Comparison of cell-state-specific significance results for RA and UC. For each cell-type and cell-state, the single-cell level scDRS Z-scores and scPagwas TRS Z-scores are displayed in boxplots colored according to the group scDRS Z-score or group scPagwas bootstrap Z-score. Non-significant cell states in scDRS or scPagwas are shown unbolded with grey outliers, while significant cell states are bolded. scGWAS called gene modules and their disease scores are also plotted with colors following the scDRS group Z-score gradient for easier comparison. Cell states considered significant by all three tools are bolded. “General literary support” means the general cell type has been shown to associate with the disease while “specific” denotes evidence in the literature linking the specific cell state. Left: RA (rheumatoid arthritis).
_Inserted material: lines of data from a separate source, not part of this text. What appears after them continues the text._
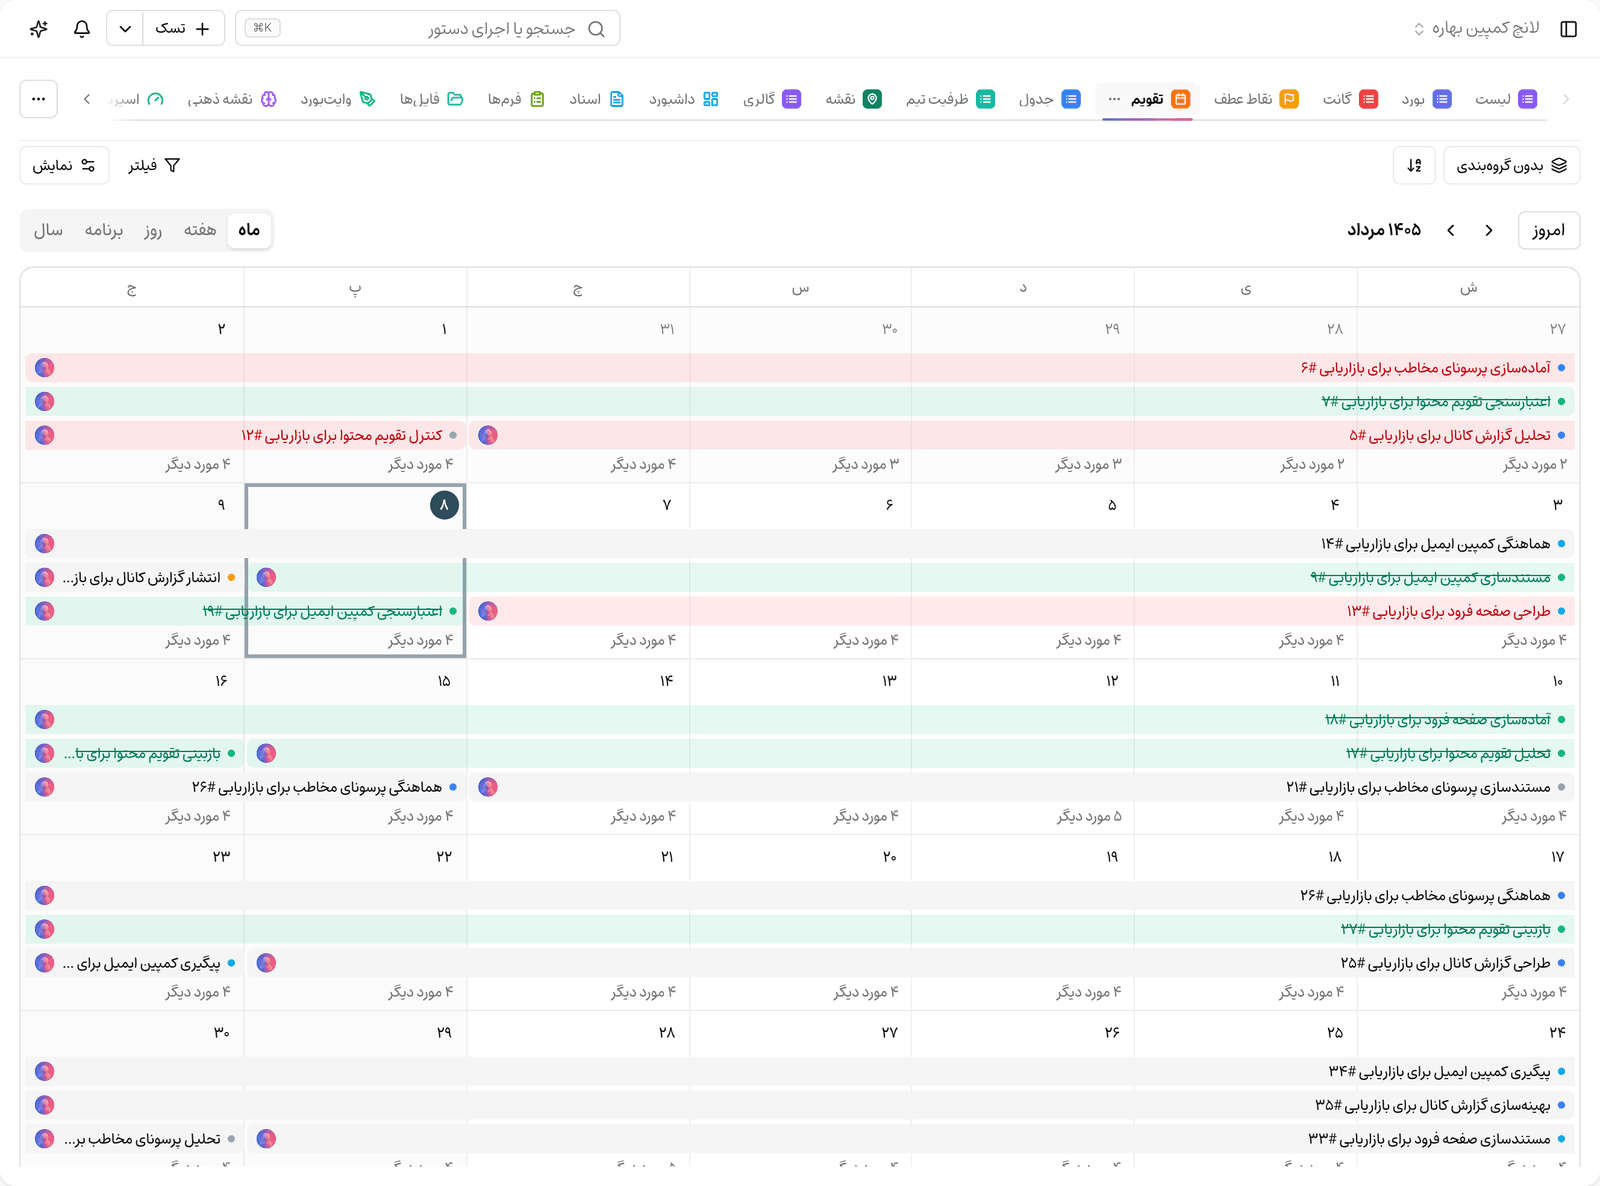
Task: Toggle the sidebar panel icon
Action: [1568, 28]
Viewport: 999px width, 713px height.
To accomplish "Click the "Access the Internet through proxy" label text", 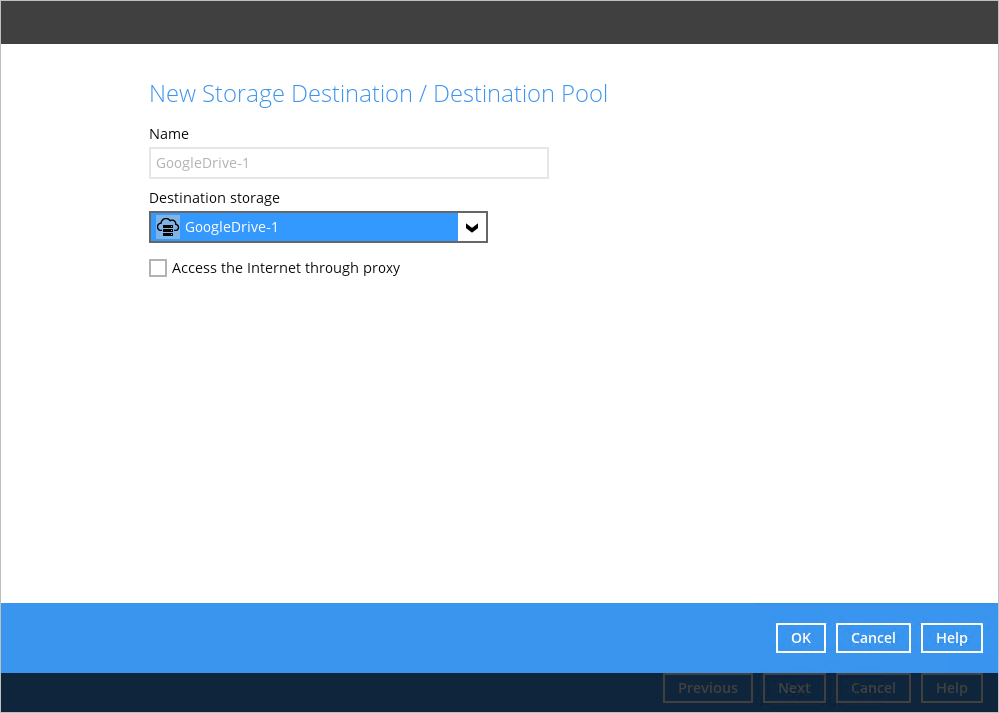I will click(286, 268).
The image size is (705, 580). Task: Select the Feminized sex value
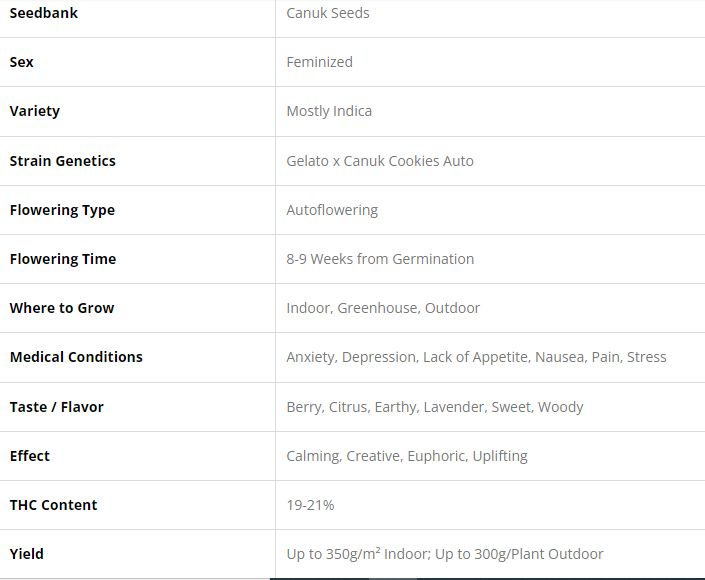coord(319,62)
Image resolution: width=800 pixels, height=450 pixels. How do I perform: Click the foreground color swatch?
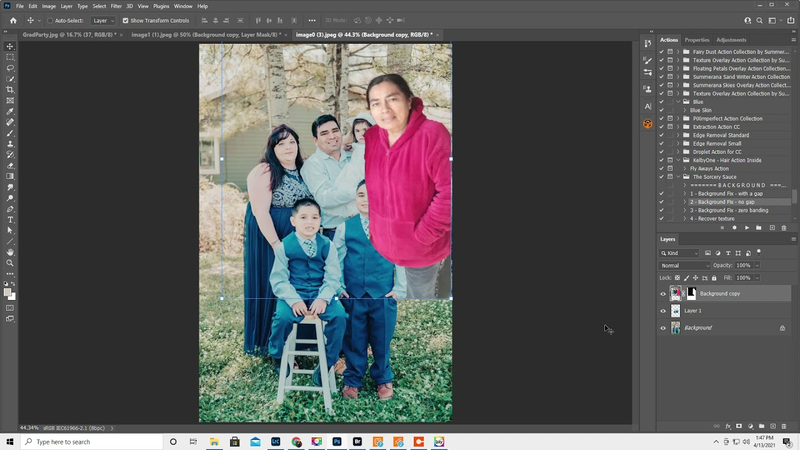pos(8,291)
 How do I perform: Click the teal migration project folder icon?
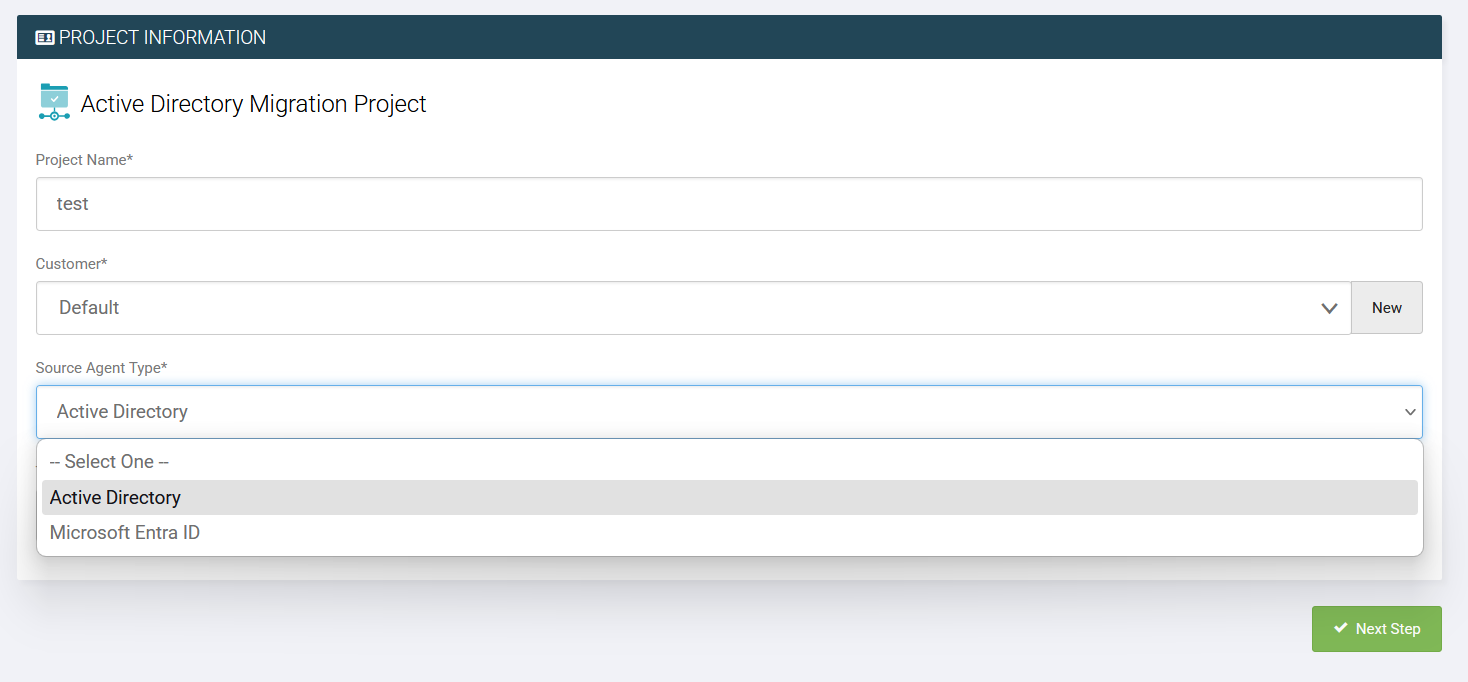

Right: UC (ulcerative colitis).

Figure 3

Gene comparisons show low correlation across tool-based genes and single-cell disease scores. (A) UpSet plots of the top 1000 ranked genes for scDRS (highest correlation to scDRS disease scores), scPagwas (highest correlation to genetically associated pathway activity scores) and MAGMA as well as the significant scGWAS genes. RA=Rheumatoid arthritis, UC=Ulcerative colitis. (B) Scatter plots of the correlations of all studied genes with scDRS disease scores and scPagwas gPAS with (top) scGWAS genes, (middle) MAGMA genes, or (bottom) ribosomal genes highlighted. Genes reaching the top 1000 ranked genes for scPagwas and scDRS are colored in light and dark turquoise, respectively. (C) scGWAS results when using a pathway file based on Pathway Commons v12 or 14. Results are highlighted according to the number of significant gene modules called per RA cell state and max disease Z score across the modules for each cell state. Only cell states with a significant gene module from using either pathway file are shown. Cell states without a significant gene module called when only one of the pathway files was used are bolded.

Figure 4

Comparison of similar diseases with scDRS. Summary statistics unique to each disease were used on the same scRNA-seq data for each pair (14, 23). scDRS defines significant clusters (annotated according to original papers) with a group disease Z-score as shown in the gradient legend. Cell clusters with literary support for either disease are labeled in purple/orange for RA/UC and green/blue for AS/CD, respectively. General literary support means that a cell type with multiple cell states is supported by the literature while specific means a specific single cell state was supported. (A) Rheumatoid arthritis (RA) vs Ankylosing Spondylitis (AS). (B) Ulcerative Colitis (UC) vs Crohn’s Disease (CD).

Figure 5

scDRS results for RA of clusters that show different levels of significance with different MAGMA windows being used to generate the GWAS inputs (0-0kb, 5-5kb, 10-10kb, 50-35kb, 100-100kb). scDRS defines significant clusters with a group disease Z-score as shown in the gradient legend (significant scores marked with square). Cell states with significant heterogeneity scores are marked by an X. General literary support means that a cell type with multiple cell states is supported by the literature while specific means a specific single cell state was supported. Cell states with changes in just scDRS disease score, heterogeneity score, or both significance calls across MAGMA windows are marked in bold and with grey or turquoise squares.